Why the turnaround? In part, it’s hope on a hanger. “Based on the early hype, he’s the best thing to come along on Seventh Avenue since Perry Ellis,” says Alan Millstein, editor of the Fashion Network Report, a retail newsletter. But it’s also his jackets. By most accounts, Tyler, who launched his own label seven years ago, makes some of the best jackets in the business. And many believe he’s brought that style-long silhouettes, luxurious fabrics, detailed finishing-to Anne Klein. Though his jackets are going bellybutton short for fall, spring is filled with his signature lean, curvy styles. Nevertheless, he insists Anne Klein will not knock off his separate Richard Tyler line, which he’ll continue producing. “With Richard Tyler, the collection is more of a fantasy, couture collection. Some of our jackets take three days to make. You can’t do that if you’re selling to 60 [stores] throughout the United States.”
There’s no shortage of people watching to see how he fares. Anne Klein is banking on Tyler to rejuvenate the estimated $300 million-a-year firm, which has foundered since Donna Karan left a decade ago. Seventh Avenue hopes he can spark an industry reeling from several seasons of recession and bad taste. As for Tyler himself, success could land him in the fashion stratosphere. He low-keys that: “When I took on Anne Klein, I wanted to take it into a new direction. We’re moving into the next century So I made a real effort to go after new customers as well as not alienate the old customer.” That would be a tough act for anyone. But Tyler, ensconced in his studio in downtown Los Angeles, exudes calm. With long, salt-and-pepper hair and a three-day stubble, he looks like an aging rock star. Underneath is a savvy businessman who’s balanced his life in New York and his life in L.A., where he has a new house and a new baby, Edward, as well as the Richard Tyler collection and a shop on Beverly Boulevard. It helps that Tyler and his wife and business partner, Lisa Trafficante, 37, do everything en famille, from finishing each other’s sentences to coast-to-coast trunk shows. They spend two weeks a month in New York, two in L.A., and Tyler thrives on the pressure though, as Lisa puts it, “I don’t know if he should add too much more to the load.”

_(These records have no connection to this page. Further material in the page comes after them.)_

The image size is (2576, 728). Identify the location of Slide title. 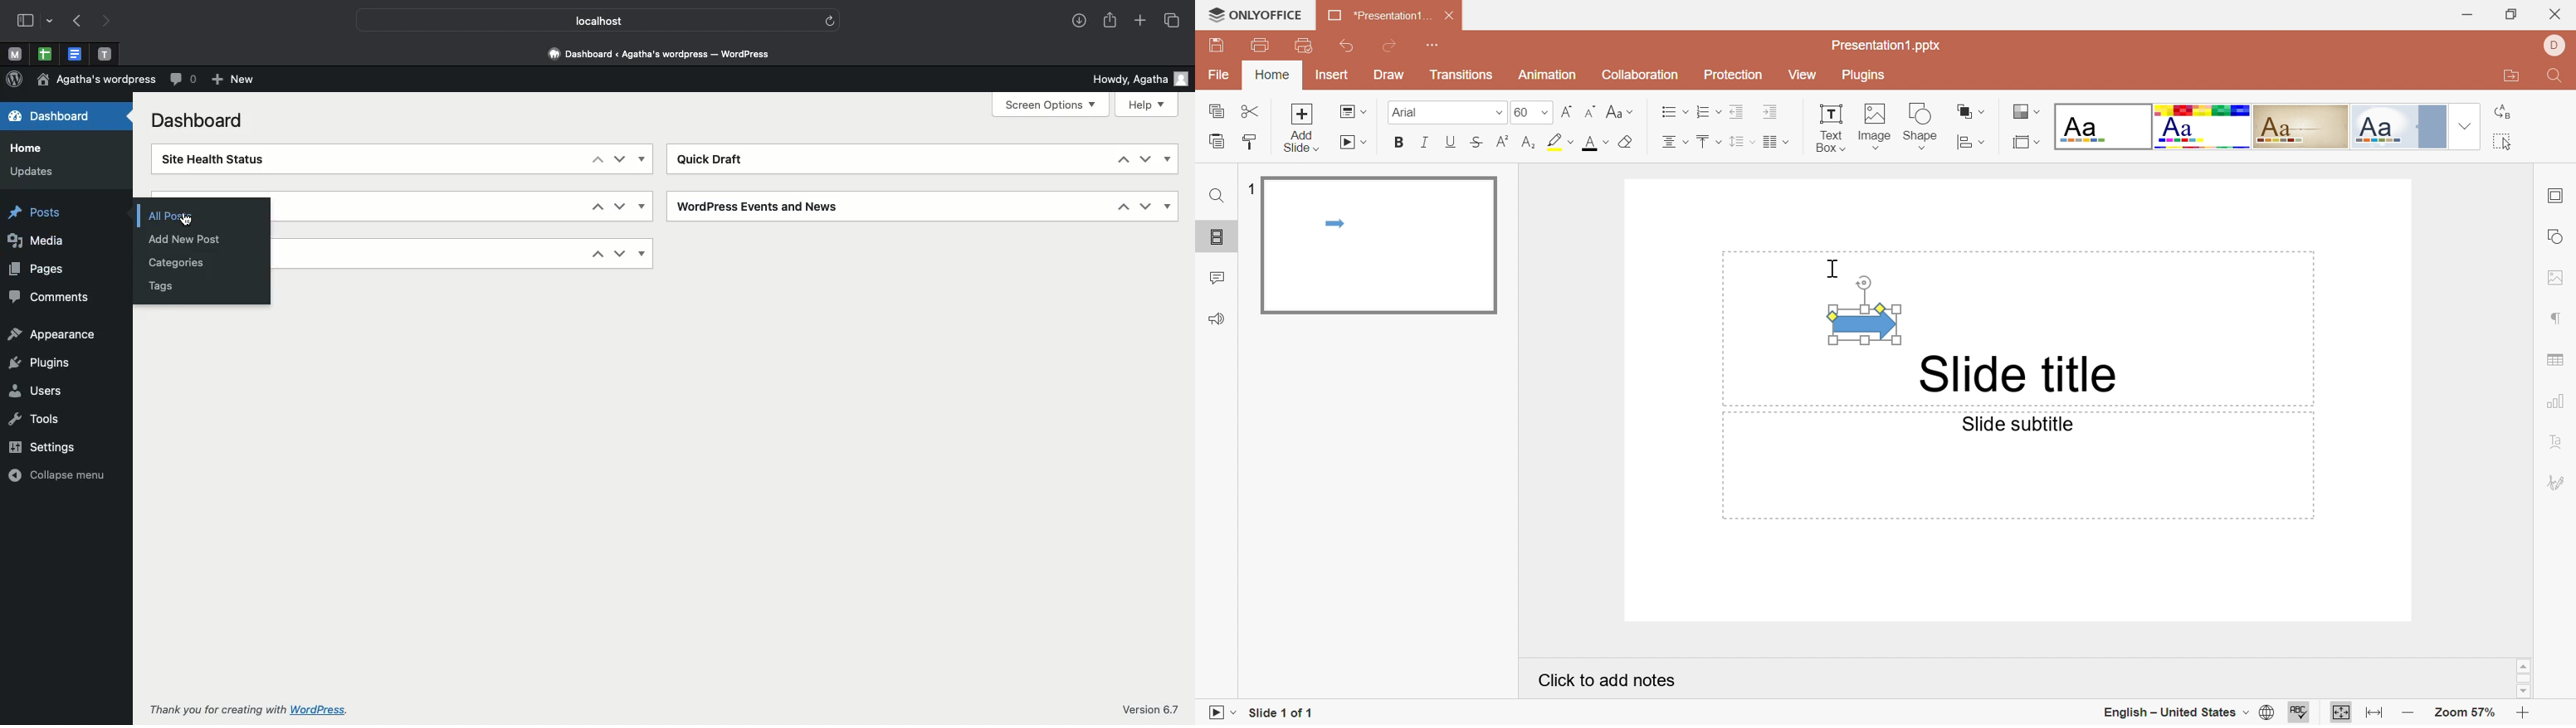
(2015, 373).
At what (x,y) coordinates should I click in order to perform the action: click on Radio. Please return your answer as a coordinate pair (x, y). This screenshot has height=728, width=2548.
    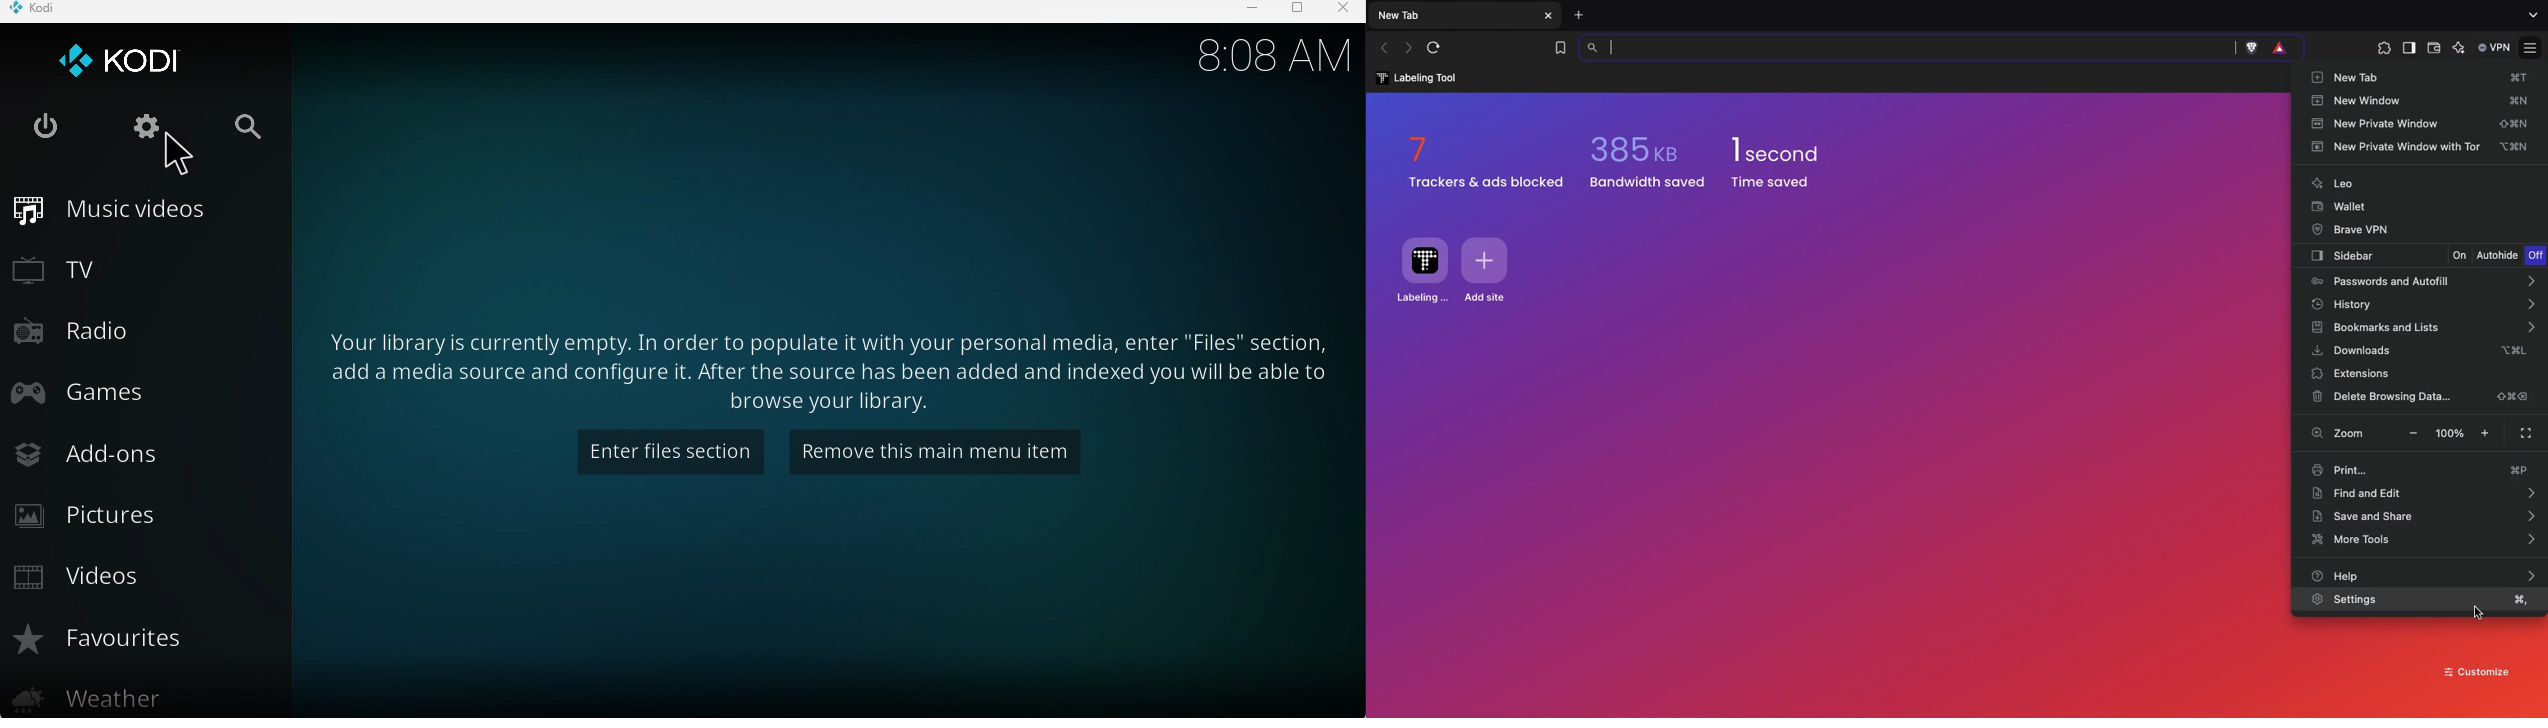
    Looking at the image, I should click on (97, 328).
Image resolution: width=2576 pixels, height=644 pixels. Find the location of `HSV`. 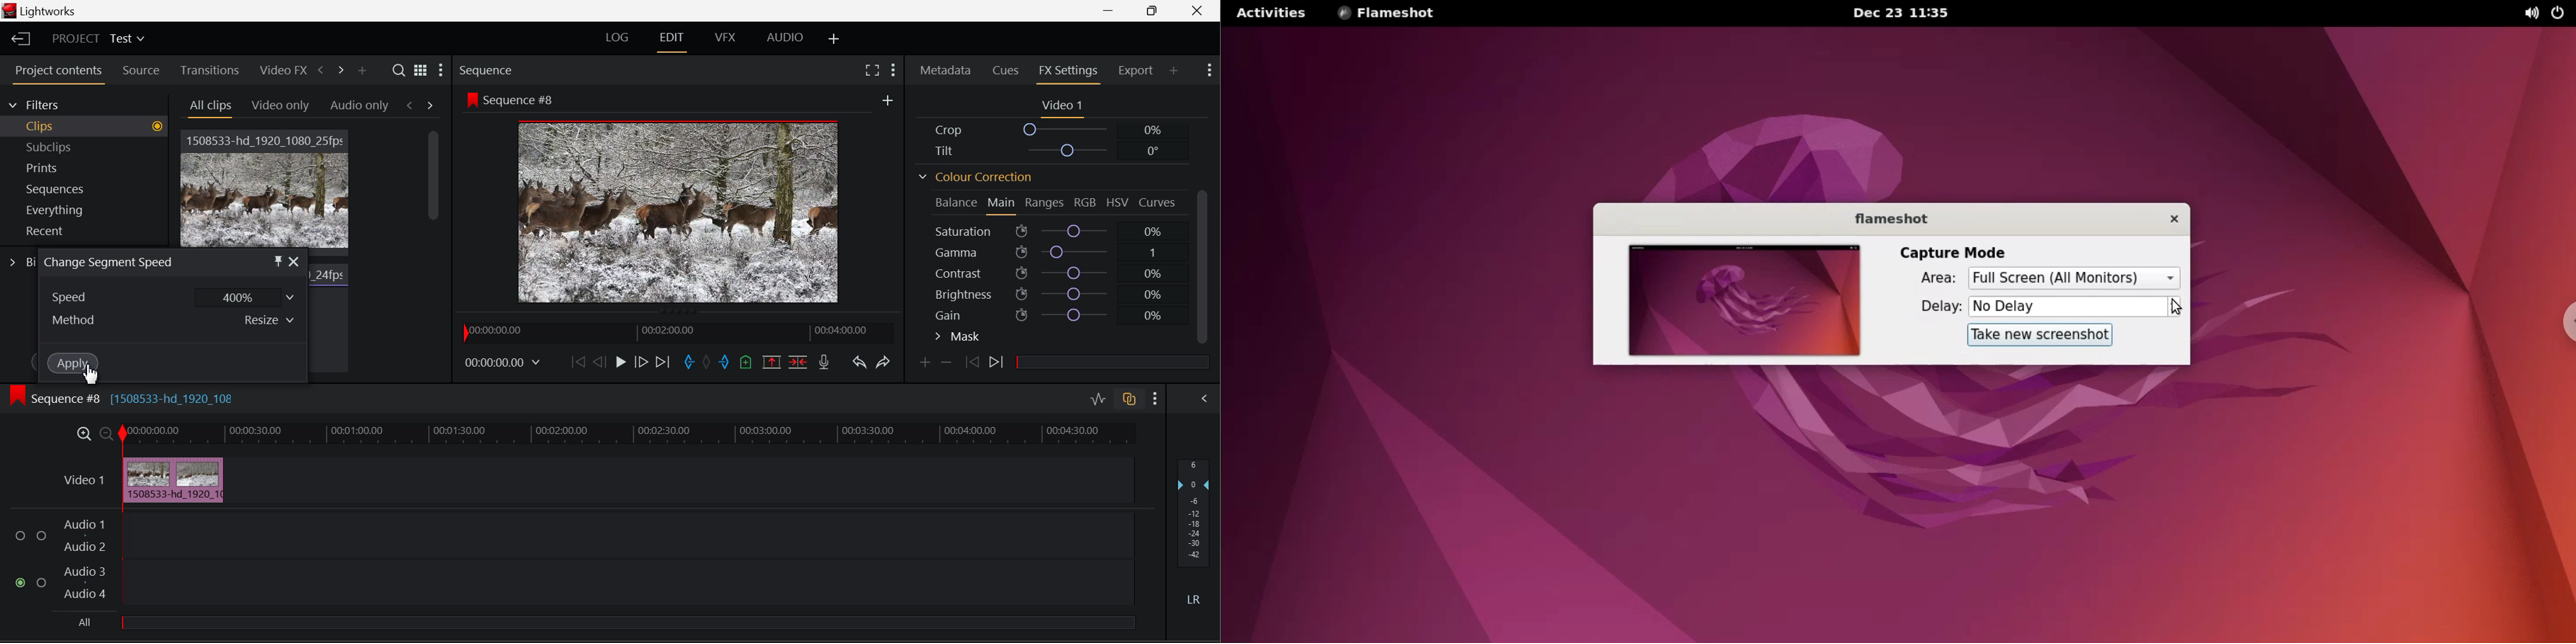

HSV is located at coordinates (1118, 203).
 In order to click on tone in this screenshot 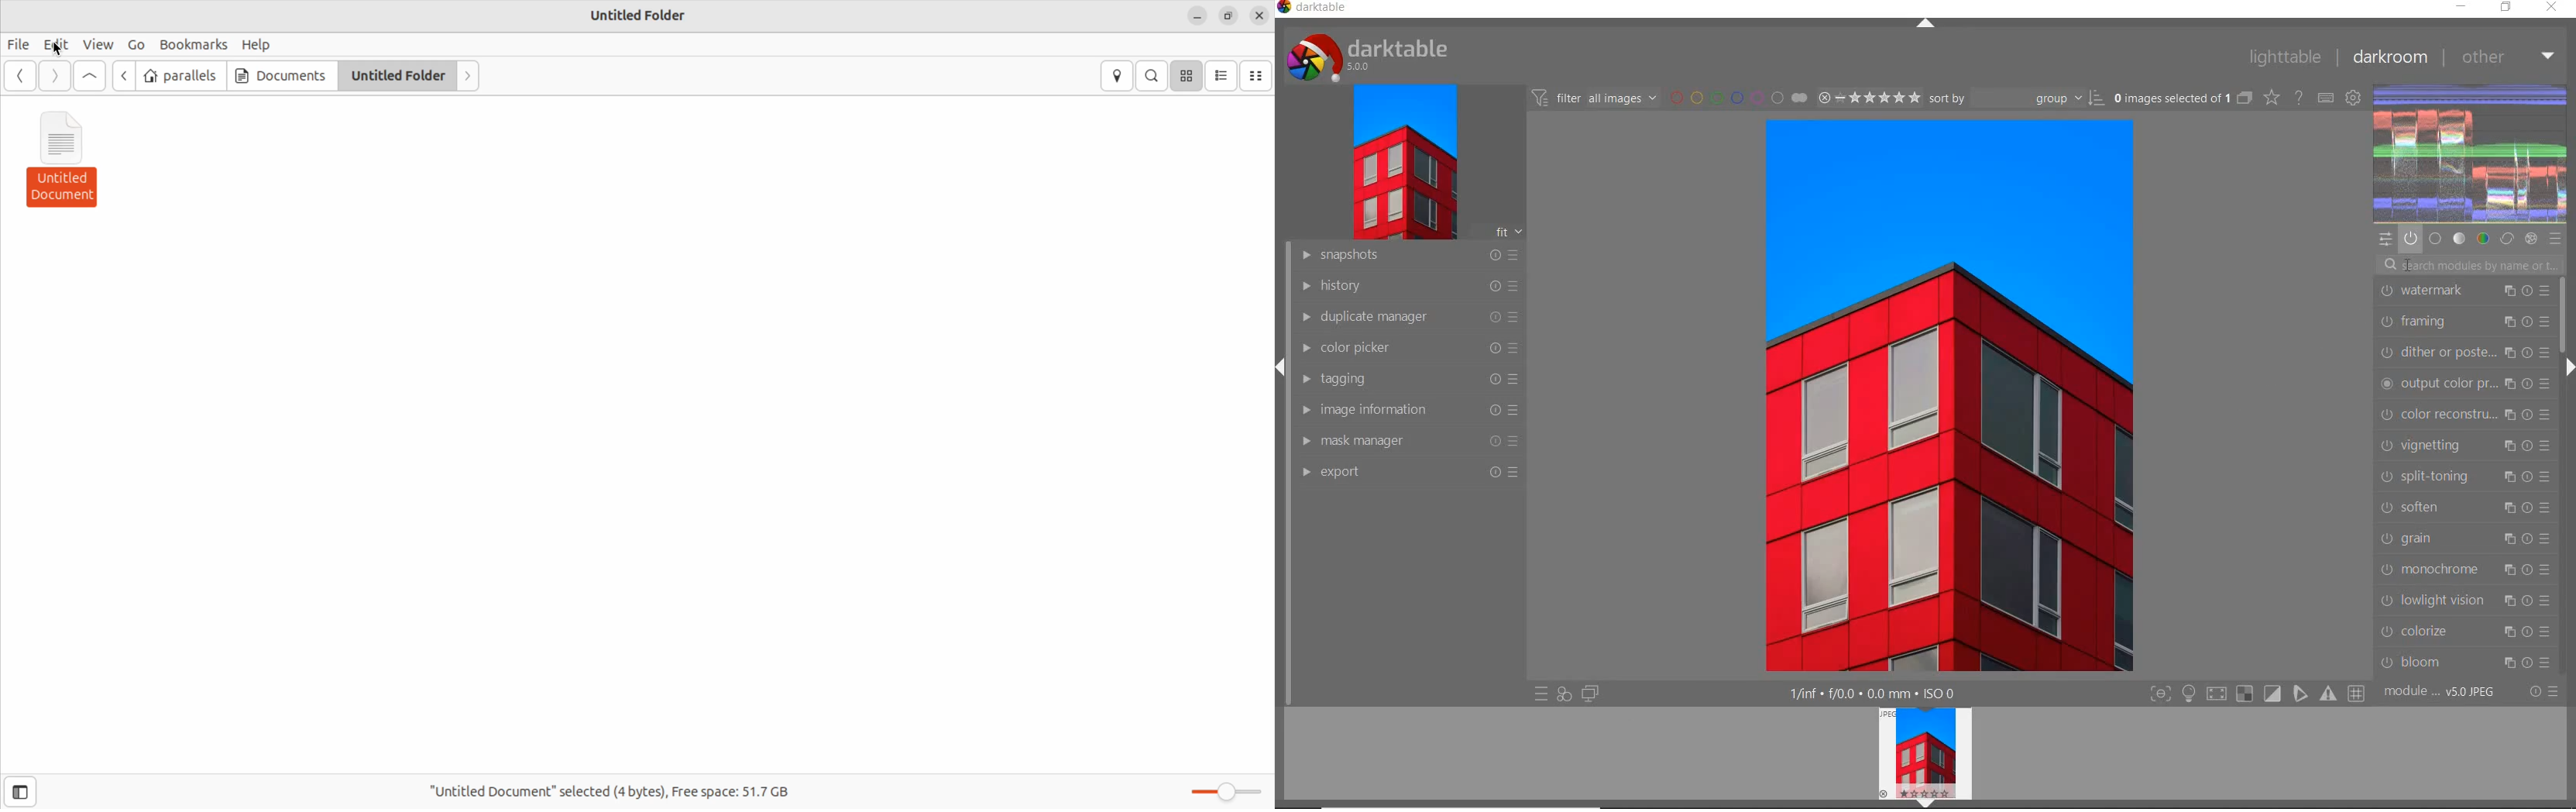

If there’s a kid-in-the-candy-store quality to Tyler, he says it’s because he’s achieved his dream. Born in Sunshine, Australia, near Melbourne, he began sewing as a kid to help his mother, Mercia, a costumer. By 18, he had his own shop. Mercia gave him a sense of theater and an urge to make American designs. “I used to sit in bed with her and she would show me all these American catalogs. Before, I didn’t even know there were American designers because, in Australia, it’s all European.”
Tyler landed in L.A. in 1978 and began creating clothes for some of rock’s most flamboyant stars-Cher, Rod Stewart, Diana Ross, Elton John. In 1987, he met Lisa, then an aspiring actress, and within two months they’d launched a relationship and his Richard Tyler line, hoping to put pop-star flair into more marketable clothes. His businesses-outside Anne Klein-total about $7 million a year. Early on, what caught everyone’s attention was celebrities wearing his clothes. “That’s the age-old recipe for success in fashion: get the right people to wear your clothes,” says Patrick McCarthy, executive editor of Women’s Wear Daily. Among those who noticed were Anne Klein officials, who, by the early ’90s, were looking to replace designer Louis Dell’Olio, whose looks, many thought, had become too staid.
Eventually, though, the gotta-have-it-first frenzy will die down, and the question will be whether Tyler can sustain interest. Karl Lagerfeld made it look easy when he turned Chanel into the hottest label in the world. But the industry is littered with short-term wonders like Marc Jacobs, who took over Perry Ellis in 1989 amid enormous expectations and who left, ingloriously, last year. The first hurdle for Tyler will be how much of the collection ends up on the sale racks. “The test is when he hits Mid-America-do the doctor’s wife and the dentist’s wife in Indianapolis wind up buying it?” Millstein says. But if part of Tyler’s job is to create excitement for Anne Klein,. he’s already earned his paycheck.